◆ Prompt ◆
Scan the records below. Copy every line in which the word "button" appears.

========================================

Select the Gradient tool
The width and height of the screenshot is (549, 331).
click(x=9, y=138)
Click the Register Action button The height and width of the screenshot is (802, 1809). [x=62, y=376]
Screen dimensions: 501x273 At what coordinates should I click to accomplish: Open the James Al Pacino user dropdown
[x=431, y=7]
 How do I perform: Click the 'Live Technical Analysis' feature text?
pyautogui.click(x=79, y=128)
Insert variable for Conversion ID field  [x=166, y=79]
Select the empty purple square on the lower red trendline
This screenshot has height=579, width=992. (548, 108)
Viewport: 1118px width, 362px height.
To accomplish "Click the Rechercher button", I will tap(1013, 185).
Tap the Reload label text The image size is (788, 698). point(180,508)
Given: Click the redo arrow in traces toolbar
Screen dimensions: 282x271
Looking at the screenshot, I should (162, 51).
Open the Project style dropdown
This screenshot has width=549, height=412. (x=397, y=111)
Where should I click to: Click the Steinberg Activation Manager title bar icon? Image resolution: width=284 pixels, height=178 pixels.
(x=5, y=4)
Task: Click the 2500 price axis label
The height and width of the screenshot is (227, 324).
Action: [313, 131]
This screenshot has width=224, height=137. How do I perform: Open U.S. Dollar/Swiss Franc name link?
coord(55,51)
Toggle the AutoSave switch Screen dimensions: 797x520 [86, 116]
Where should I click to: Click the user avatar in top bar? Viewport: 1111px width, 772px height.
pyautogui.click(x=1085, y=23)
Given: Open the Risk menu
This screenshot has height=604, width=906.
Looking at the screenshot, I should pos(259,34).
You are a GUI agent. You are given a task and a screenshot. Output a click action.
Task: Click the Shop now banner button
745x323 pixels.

========================================

◆ Exercise solution ◆
Click the Register Action button The height and width of the screenshot is (802, 1809). [x=62, y=376]
To accomplish "Click the Rechercher button", I will tap(1013, 185).
Task: Click the Shop now banner button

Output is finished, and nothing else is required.